Luxe may sound like another absurd Bay Area convenience, but it’s also one of many private and public outfits applying data science to the decidedly old-fashioned problem of city parking. “There’s a cascade of problems that are caused by having to drive around and hunt for spaces,” says Donald Shoup, an urban-planning professor at UCLA. Namely: slowing public transport, wasting fuel, more congestion and dirtier air.
Studies suggest that up to 30% of downtown drivers may just be looking for a place to park their cars. Shoup’s research, conducted on 15 blocks near the UCLA campus, illustrates how a little cruising can add up. He and his students found that the average time a driver spent hunting for parking was 3.3 min.; the average distance covered was a half-mile. That means that over the course of a year, the search for parking around just the Los Angeles campus would add up to 950,000 miles of travel, along with 47,000 gallons of wasted gas and 730 tons of greenhouse-gas emissions. “In a day, the amount of cruising was more than the distance across the U.S.,” Shoup says.
A fundamental problem, experts say, is that people expect parking to be free–and often it is. As a result, people will drive and drive rather than just popping in the first commercial lot they come to. And if parking is too expensive, drivers often don’t stop at all, depriving merchants of business and cities of tax revenue. “It’s important to get the price of parking right,” says Shoup.

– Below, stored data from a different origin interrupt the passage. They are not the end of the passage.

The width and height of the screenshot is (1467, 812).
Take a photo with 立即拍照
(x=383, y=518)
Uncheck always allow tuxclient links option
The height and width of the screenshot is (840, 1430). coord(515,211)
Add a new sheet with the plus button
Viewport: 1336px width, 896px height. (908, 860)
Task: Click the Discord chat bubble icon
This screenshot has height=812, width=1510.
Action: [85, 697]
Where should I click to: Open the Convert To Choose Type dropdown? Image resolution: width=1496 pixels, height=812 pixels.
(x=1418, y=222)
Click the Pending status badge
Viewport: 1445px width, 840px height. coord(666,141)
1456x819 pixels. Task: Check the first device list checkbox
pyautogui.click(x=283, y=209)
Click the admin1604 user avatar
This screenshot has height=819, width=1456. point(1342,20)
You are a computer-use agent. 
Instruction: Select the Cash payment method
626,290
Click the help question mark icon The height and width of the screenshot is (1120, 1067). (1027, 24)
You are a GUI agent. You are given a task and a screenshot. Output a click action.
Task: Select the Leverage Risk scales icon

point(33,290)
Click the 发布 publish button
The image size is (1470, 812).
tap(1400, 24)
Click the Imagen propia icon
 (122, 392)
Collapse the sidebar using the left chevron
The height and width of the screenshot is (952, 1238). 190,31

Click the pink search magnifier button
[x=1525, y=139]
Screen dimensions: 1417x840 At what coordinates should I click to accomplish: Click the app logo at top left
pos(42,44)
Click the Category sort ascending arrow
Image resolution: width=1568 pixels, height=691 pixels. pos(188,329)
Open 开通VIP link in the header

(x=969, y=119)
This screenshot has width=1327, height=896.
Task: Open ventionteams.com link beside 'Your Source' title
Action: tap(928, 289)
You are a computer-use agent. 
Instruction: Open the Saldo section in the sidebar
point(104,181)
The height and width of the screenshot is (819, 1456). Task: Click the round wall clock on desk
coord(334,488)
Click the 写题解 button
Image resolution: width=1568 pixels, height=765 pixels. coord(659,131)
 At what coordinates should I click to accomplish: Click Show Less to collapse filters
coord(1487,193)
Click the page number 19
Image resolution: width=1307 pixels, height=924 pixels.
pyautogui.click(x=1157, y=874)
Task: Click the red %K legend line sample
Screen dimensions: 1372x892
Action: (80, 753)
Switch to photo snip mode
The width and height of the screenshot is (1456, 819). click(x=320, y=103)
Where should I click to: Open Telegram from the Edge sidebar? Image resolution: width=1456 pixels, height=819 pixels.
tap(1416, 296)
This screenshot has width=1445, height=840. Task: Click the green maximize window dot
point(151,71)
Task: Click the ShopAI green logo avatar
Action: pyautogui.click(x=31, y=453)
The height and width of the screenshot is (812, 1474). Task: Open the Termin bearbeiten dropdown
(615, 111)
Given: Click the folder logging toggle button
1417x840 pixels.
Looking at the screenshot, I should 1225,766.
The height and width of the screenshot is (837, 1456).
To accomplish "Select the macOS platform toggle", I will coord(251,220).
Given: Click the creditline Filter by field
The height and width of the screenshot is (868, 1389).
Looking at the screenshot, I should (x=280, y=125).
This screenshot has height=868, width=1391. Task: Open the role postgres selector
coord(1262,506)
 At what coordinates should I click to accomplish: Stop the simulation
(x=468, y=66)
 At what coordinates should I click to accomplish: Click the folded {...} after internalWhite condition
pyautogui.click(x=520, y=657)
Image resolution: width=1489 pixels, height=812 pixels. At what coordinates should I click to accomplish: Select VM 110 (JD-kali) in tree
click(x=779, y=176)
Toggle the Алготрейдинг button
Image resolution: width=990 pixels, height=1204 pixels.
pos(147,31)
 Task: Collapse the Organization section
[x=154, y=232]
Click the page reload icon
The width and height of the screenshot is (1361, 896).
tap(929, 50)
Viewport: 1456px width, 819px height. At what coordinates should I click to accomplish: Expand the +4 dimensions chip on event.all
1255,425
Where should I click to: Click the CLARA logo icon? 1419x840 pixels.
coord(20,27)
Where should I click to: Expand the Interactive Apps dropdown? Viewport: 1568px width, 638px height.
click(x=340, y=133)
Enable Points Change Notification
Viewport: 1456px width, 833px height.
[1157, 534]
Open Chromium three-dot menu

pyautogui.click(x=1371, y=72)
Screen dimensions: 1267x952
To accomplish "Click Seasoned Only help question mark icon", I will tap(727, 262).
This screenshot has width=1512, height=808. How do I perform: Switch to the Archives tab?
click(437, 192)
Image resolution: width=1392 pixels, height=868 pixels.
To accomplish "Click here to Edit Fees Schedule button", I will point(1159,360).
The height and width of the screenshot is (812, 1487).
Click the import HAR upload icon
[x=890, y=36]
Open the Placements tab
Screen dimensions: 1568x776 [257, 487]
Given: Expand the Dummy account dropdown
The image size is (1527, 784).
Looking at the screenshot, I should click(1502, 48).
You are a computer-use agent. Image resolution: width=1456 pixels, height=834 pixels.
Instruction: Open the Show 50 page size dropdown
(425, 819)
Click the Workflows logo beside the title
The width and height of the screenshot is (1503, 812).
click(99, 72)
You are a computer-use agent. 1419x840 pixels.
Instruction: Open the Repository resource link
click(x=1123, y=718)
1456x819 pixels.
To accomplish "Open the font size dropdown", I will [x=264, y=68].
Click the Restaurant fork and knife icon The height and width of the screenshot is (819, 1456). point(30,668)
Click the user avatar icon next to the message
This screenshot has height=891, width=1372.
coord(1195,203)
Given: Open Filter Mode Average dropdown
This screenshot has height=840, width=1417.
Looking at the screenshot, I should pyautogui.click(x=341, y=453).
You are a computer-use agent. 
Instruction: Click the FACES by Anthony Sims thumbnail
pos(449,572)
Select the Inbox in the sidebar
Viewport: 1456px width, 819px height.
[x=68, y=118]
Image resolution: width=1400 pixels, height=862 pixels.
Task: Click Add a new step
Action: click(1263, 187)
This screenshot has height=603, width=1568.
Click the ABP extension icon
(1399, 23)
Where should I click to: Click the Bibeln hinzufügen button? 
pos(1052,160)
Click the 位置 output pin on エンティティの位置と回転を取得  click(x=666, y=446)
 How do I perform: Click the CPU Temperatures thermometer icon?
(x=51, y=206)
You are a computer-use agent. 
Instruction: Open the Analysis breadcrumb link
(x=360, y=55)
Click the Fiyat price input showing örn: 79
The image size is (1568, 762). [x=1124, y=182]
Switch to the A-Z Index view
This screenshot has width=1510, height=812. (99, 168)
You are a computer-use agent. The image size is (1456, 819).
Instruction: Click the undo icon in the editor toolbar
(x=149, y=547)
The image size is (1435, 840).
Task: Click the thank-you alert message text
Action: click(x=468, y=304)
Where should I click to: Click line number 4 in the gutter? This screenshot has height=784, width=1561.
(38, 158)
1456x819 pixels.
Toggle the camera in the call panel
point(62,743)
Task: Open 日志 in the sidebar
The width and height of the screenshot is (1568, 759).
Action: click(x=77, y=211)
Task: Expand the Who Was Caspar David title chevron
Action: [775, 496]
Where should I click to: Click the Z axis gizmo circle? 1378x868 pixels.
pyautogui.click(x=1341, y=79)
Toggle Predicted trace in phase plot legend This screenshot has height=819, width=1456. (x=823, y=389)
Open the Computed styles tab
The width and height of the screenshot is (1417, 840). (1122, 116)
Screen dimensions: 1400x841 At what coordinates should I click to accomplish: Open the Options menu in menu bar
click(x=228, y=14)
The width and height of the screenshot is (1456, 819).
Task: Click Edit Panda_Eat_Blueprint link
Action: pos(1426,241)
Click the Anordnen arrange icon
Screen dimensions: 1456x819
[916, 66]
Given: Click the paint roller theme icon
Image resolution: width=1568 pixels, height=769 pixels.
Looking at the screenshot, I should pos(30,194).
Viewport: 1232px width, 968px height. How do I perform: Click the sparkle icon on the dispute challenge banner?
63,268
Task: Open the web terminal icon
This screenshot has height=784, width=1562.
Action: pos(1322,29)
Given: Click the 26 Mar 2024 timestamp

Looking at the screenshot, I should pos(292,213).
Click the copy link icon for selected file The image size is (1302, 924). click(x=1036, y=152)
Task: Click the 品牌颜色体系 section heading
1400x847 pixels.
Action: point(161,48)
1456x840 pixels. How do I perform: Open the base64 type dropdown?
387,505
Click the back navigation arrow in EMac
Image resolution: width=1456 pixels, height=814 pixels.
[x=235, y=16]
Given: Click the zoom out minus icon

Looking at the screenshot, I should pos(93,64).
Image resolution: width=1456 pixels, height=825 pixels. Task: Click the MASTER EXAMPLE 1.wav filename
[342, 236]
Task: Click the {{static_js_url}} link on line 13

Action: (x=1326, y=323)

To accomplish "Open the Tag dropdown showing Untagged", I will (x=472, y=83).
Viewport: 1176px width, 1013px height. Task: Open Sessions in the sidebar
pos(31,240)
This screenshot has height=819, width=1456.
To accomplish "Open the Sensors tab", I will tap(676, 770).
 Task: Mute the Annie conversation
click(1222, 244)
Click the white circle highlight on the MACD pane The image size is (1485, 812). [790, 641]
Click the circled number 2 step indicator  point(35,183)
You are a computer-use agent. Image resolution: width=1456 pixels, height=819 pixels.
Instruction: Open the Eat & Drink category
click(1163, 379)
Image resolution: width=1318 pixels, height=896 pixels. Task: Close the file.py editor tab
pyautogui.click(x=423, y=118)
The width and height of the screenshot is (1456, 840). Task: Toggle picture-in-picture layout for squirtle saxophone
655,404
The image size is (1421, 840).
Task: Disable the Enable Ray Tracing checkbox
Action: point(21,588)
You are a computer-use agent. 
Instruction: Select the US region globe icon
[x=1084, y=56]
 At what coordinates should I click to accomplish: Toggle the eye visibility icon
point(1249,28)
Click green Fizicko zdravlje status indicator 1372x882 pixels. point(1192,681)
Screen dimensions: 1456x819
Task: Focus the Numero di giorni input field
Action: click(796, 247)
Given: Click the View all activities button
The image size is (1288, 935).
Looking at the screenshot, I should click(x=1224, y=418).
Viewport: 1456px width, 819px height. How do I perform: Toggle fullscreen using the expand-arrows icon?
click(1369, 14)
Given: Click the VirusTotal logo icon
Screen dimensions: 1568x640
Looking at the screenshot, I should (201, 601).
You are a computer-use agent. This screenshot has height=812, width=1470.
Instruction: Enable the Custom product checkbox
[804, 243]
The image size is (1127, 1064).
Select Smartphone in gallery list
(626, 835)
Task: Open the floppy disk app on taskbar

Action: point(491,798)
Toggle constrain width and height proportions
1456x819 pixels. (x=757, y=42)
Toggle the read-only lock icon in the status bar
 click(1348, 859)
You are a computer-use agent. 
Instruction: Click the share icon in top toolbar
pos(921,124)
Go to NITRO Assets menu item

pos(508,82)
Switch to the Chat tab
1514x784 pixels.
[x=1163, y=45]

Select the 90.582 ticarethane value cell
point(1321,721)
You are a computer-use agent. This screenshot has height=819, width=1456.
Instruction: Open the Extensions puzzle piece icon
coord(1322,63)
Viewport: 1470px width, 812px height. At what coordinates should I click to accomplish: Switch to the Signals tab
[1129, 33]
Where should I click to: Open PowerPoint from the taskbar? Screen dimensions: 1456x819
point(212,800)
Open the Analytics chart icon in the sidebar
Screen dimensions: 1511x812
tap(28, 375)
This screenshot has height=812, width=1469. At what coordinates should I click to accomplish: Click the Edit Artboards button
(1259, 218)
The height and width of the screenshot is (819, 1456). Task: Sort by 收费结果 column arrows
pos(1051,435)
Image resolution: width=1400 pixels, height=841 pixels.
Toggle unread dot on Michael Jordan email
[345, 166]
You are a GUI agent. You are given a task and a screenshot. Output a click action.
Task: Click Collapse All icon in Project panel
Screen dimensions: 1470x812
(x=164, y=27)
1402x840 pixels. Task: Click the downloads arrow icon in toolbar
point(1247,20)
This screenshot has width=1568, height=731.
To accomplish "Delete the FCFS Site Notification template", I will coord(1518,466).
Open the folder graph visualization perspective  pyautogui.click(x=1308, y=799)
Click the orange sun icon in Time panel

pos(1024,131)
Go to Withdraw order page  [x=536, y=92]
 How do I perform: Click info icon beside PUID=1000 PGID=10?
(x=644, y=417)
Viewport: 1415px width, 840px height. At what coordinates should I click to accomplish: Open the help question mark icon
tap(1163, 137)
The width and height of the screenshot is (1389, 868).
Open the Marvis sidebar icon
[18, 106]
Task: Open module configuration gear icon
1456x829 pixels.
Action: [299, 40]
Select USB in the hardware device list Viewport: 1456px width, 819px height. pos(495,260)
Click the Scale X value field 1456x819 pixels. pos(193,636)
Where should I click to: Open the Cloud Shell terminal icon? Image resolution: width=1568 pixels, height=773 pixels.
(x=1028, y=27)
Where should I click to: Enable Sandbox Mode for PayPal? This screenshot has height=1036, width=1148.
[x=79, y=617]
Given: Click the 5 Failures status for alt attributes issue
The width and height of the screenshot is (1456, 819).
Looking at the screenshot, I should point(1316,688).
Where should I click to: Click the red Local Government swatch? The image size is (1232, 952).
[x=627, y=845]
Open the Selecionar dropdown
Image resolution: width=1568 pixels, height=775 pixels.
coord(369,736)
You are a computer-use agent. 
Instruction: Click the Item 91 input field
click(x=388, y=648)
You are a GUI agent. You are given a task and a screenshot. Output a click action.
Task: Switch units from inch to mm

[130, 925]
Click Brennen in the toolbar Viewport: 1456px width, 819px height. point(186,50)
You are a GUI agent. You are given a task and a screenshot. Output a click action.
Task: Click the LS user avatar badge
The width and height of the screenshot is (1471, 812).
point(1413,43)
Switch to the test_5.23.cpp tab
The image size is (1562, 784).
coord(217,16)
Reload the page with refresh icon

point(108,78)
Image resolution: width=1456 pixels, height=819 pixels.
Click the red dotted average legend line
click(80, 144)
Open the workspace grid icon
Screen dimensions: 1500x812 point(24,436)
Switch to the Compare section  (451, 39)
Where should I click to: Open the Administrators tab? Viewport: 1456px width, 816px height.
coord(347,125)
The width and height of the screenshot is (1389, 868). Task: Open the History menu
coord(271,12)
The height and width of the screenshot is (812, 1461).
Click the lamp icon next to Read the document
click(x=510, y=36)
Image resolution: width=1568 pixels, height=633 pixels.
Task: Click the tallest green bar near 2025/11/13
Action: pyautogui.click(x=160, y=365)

And that requires data. From 2011 until just recently, the city of San Francisco ran a pilot program called SFpark. Researchers embedded sensors in the pavement to monitor when spaces were occupied and then adjusted meter prices to drive traffic from packed blocks to underutilized spots. The prices for hot spots might be upped to $4.25 an hour, while spaces two blocks away were lowered to 25¢. By the end of the test, drivers were spending only half as much time–about five minutes–looking for parking as they had before. “We know we need to reduce circling,” says Lauren Mattern, who oversees parking policy for the city. “We need to make our streets safer by having fewer distracted drivers.” Mattern is now working to apply those lessons to all of San Francisco.
Until then, tech companies will keep trying to disrupt the parking problem. Some, like MonkeyParking, have gotten in hot water for trying to monetize public spaces. But others are trying to make paying for private parking more attractive. Boston-based Spot, which aims to be an Airbnb for personal spaces, has been welcomed by city officials, in part because it has the potential to reduce wasteful cruising. “The opportunity is absolutely massive,” says Spot founder Braden Golub. “There’s a lot of unused space out there.” And Seabrook knows exactly where it is.